An employee who takes leave would be allowed to return to the same or a substantially similar job. The leave would not affect an employee's right to accrued vacation or sick time, seniority, bonuses or other benefits. An employer would not be allowed to require an employee to use up paid vacation or sick time before taking leave.

The first week would be unpaid, and after that the worker would be paid part of their regular salary. The amount would be set at 50 percent in 2018 and would increase up to 90 percent in 2020, with a maximum benefit of $1,000 a week.

The benefits would be paid for by a fund that employers will have to pay into, although companies can require employees to pay up to half their portion of the contribution.

The bill would establish an office in state government to oversee the administration of the benefits. The start-up operating costs and information technology are expected to cost $12 million, according to a fiscal note attached to the bill. That does not account for the cost of paying benefits for public employees.

Business groups strongly oppose the legislation. "It's one of the most frightening things businesses have looked at this entire session," said Jon Hurst, president of the Retailers Association of Massachusetts. "This would be a first in the nation proposal that no one has figured out what the cost would be either to small businesses or to taxpayers."

Paid family leave has become a major issue nationally, with President Barack Obama, a Democrat, pushing for an expansion of paid leave. In Massachusetts, more public employees have been getting paid family leave.

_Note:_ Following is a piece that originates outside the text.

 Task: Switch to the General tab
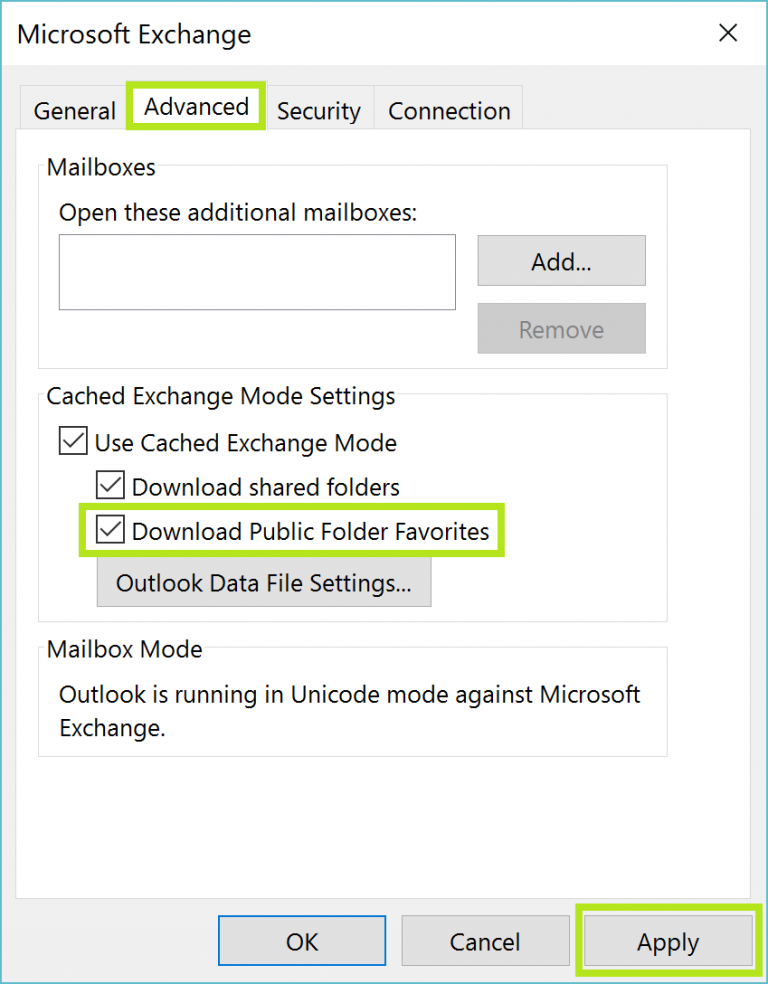click(x=73, y=110)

The United States is one of only a handful of industrialized countries not to provide paid maternity leave. Federal law grants workers 12 weeks of unpaid leave, with their job protected, due to the birth or adoption of a child or for an illness, and 26 weeks of unpaid temporary disability leave. Massachusetts law grants eight weeks of unpaid leave for employers not covered by the federal Family and Medical Leave Act.

Currently, only New York, California, New Jersey and Rhode Island require businesses to offer paid family leave, which is paid for by an employee payroll tax. The paid leave ranges from four weeks to 12 weeks, depending on the state. The Massachusetts proposal would be the most generous in the country.

Spilka argued that the policy would make employees more productive and help companies retain talented workers - while helping employees at all income levels. She pointed to companies like the Cambridge-based software start-up Tamr, which gives employees 18 weeks of paid family leave and has advocated for the expansion of paid family leave policies.

But businesses say the proposal would make them less competitive and raise their costs. "It would drive small businesses out of business," Hurst said. "They can't afford it."

Chris Geehern, a spokesman for Associated Industries of Massachusetts, said Massachusetts businesses are still adjusting to a new law requiring them to offer paid sick leave.

"We fail to see why we measure social progress by paying people not to work," Geehern said. "This constant drumbeat of legislation where employers are paying people to stay home for whatever reason, even though the reason may have some merit, just can't continue. You're going to hinder the efficiency of the entire economic system to the point that it's going to cost jobs."